Ms Sturgeon makes her demand as if she were already the First Minister of Scotland within a federally arranged UK. This, plainly, is not the case.
And even if she were, Ms Sturgeon would surely be disappointed. A fully federal UK, with a reformed House of Lords giving balanced representation across the four nations, would still see foreign affairs as a reserved matter.
The SNP yesterday suggested that remarks during the referendum campaign by former prime minister Gordon Brown – that “the old United Kingdom constitution… is all going” – supported Ms Sturgeon’s position. This is quite a leap. Mr Brown’s remarks do nothing of the sort.
No more convincing was the claim of SNP MP Pete Wishart that David Cameron’s description of the UK as a “family of nations” meant Scotland should be able to veto a decision to quit the EU.
The SNP’s demand will get nowhere and, should the Conservatives win the next general election and proceed to hold a referendum on the UK’s membership of the EU, the result will be binding in every part of the country.
Since the referendum, the SNP has sought to characterise pledges made by Unionists as amounting to devo-max. But Scots did not vote for that. Instead, should Ms Sturgeon require to be reminded, the vote was 55-45 in favour of remaining part of the UK.
And that means abiding by decisions that affect the UK.
Waiting times must remain a focus
There is a reason why political parties of every hue make promises about waiting times in the NHS. They know that it’s an issue that, at some point, is likely to affect almost all of us.

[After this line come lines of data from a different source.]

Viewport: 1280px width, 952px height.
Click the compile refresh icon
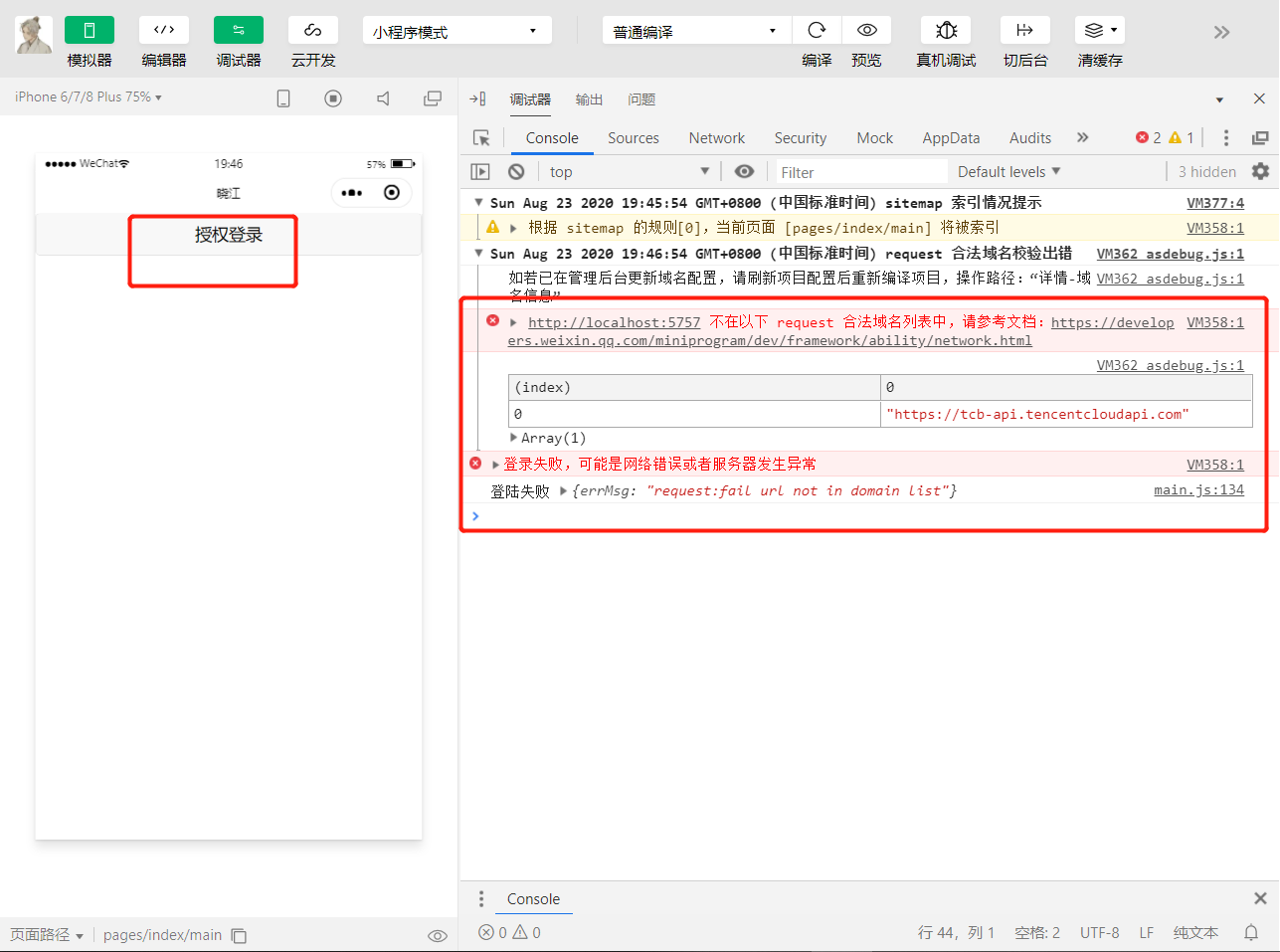click(x=817, y=31)
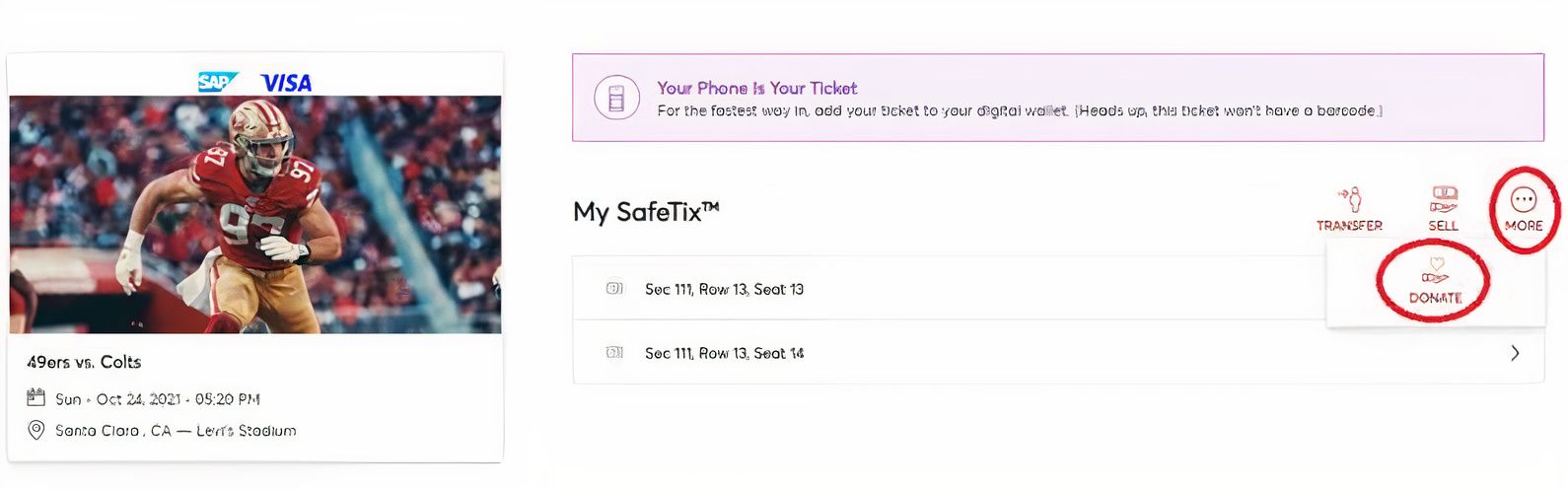Click the VISA sponsor logo
Image resolution: width=1568 pixels, height=489 pixels.
[x=286, y=83]
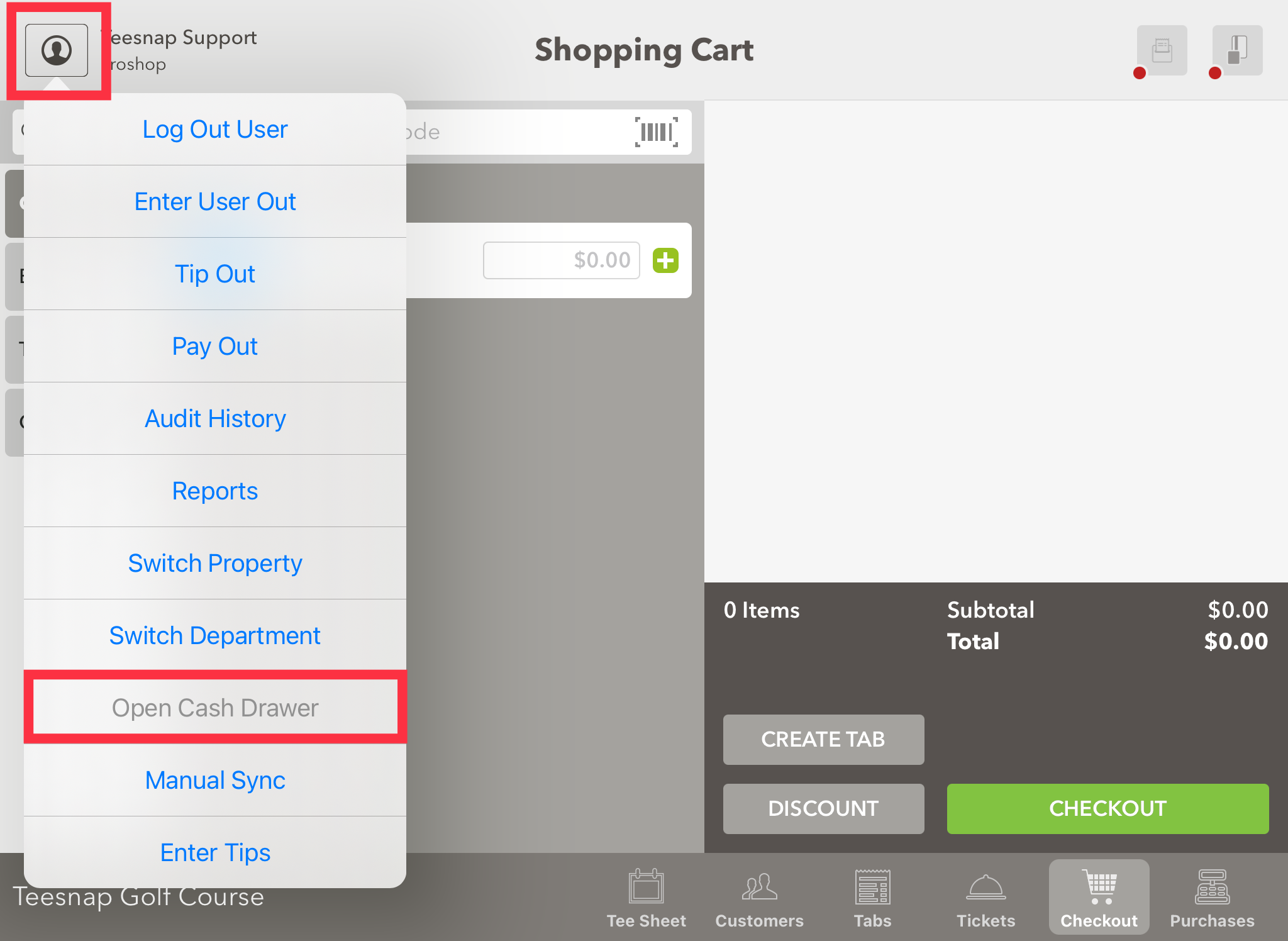The height and width of the screenshot is (941, 1288).
Task: Open Audit History
Action: [x=215, y=419]
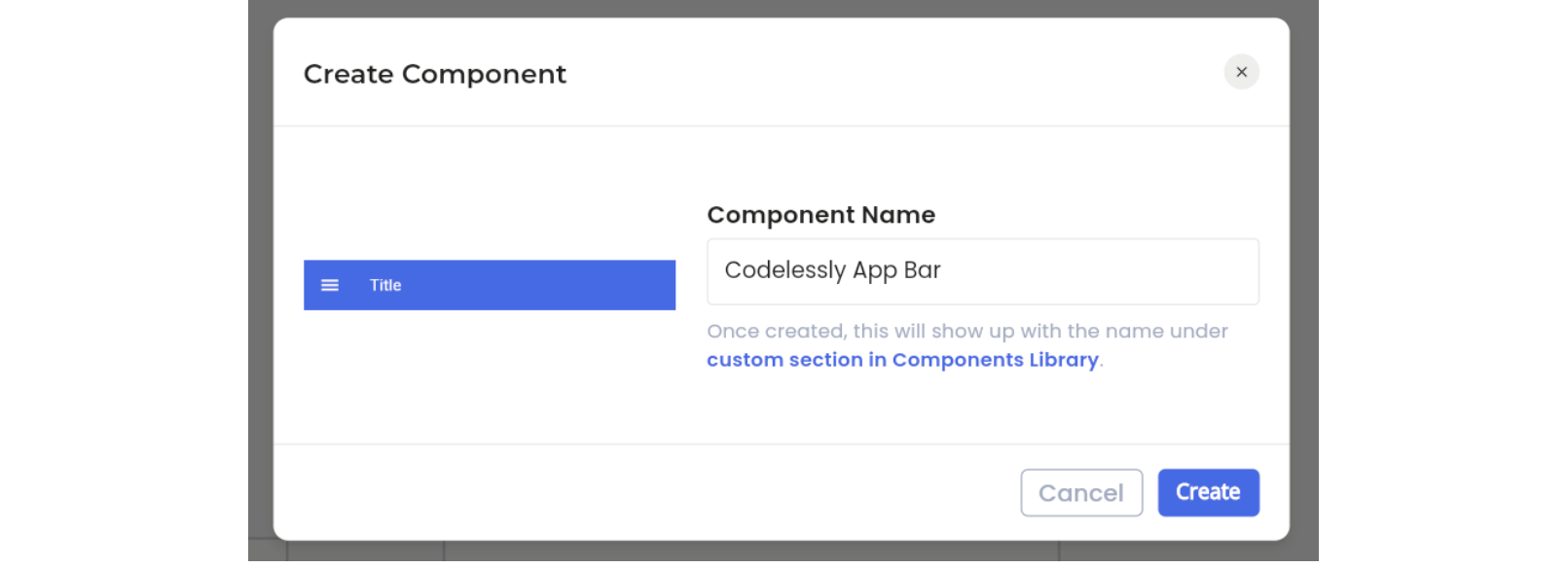Select the Title label in the preview bar
Screen dimensions: 1568x568
tap(385, 285)
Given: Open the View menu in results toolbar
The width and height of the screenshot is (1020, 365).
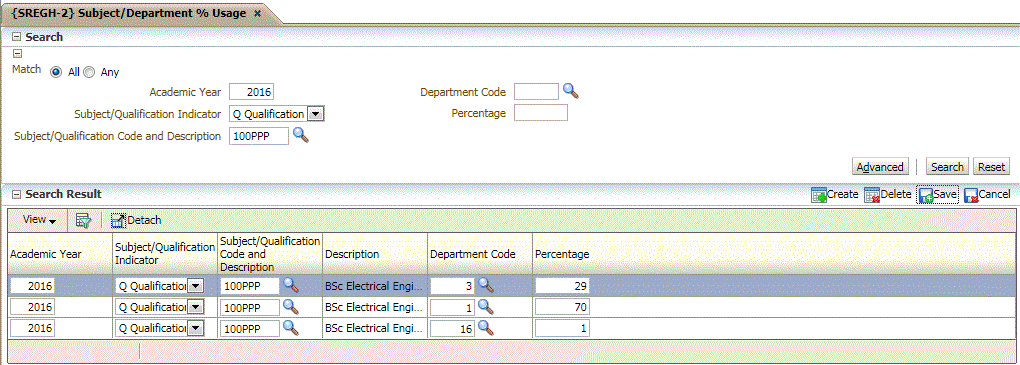Looking at the screenshot, I should [x=39, y=220].
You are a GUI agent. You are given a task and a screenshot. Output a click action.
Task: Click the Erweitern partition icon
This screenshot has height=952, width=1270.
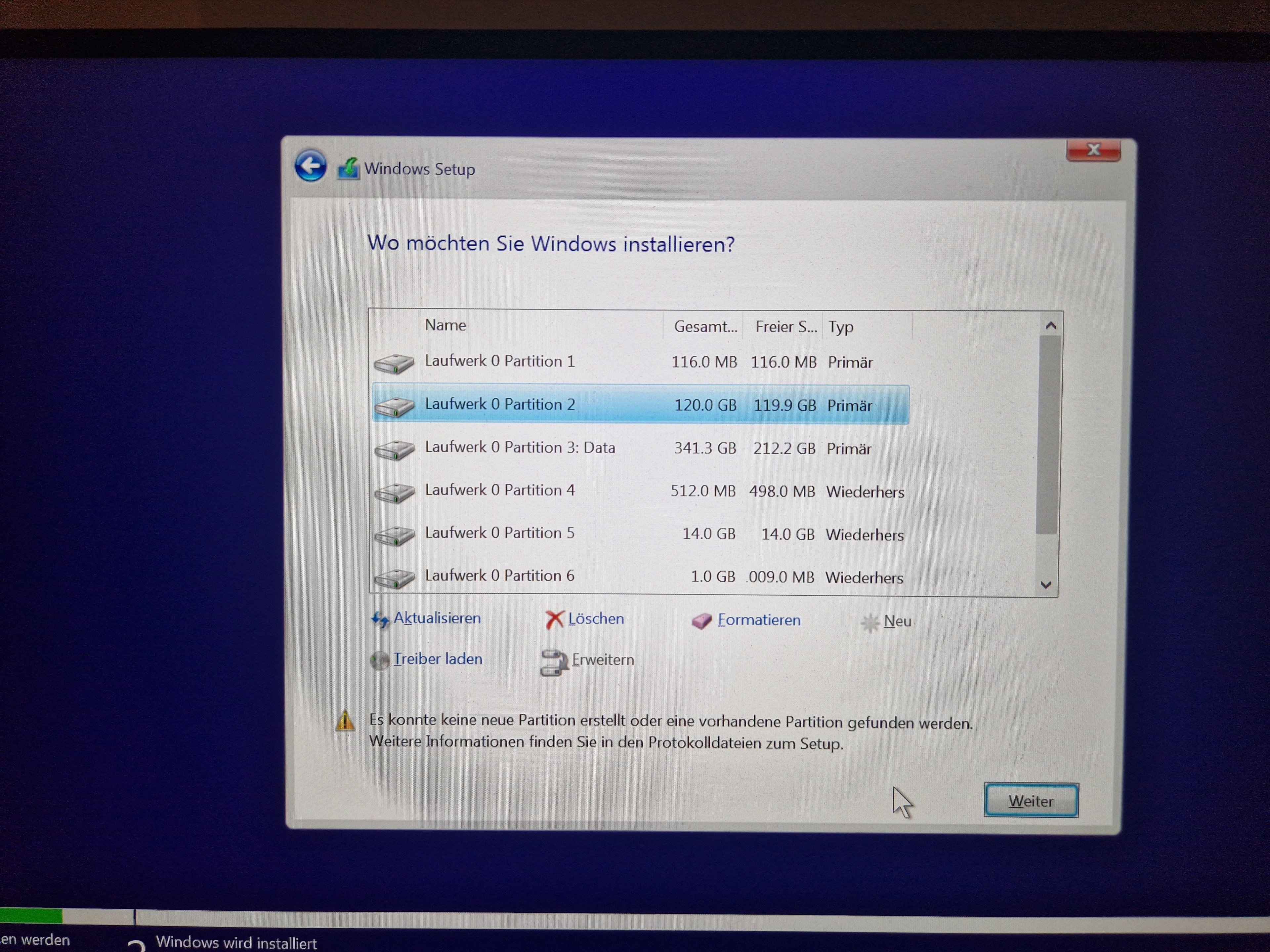pyautogui.click(x=553, y=662)
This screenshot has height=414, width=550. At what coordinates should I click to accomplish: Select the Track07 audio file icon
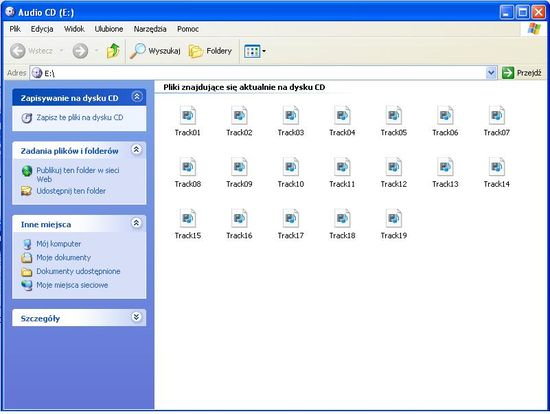click(x=497, y=115)
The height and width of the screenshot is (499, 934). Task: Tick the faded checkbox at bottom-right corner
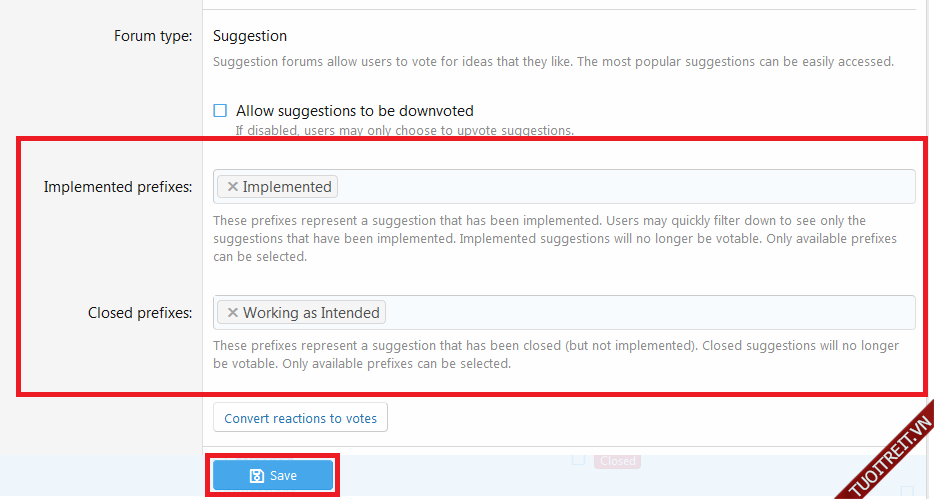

One of the most pernicious aspects of suspected ill health is the anxiety caused by waiting for tests. Many of us will know someone who has been through the most unbearable stress while waiting for a medical appointment.
Targets set by politicians are not always all they are cracked up to be. Sometimes – such as in the case of smaller class sizes, for example – the promise is made because it sounds good rather than because there’s much evidence it actually does good.
But efforts to reduce NHS waiting times are important and should remain a priority.
This self-evident truth has collided with a report by Audit Scotland. Having examined the NHS, the public spending watchdog says that the continuing drive to cut waiting times may have to be reconsidered.
Audit Scotland says that soaring healthcare costs caused by an ageing population and the increasing cost of drugs could make it difficult to maintain a focus on cutting NHS waiting times.
The report’s authors point out that a number of key waiting time targets were missed last year.
Undoubtedly, there are pressures ahead for the Scottish NHS but the commitment to cut waiting times should not be the first victim in a round of “efficiencies”.
Swift treatment doesn’t only improve the chances of physical recovery, it also eases the mental anguish of those coming to terms with serious illness.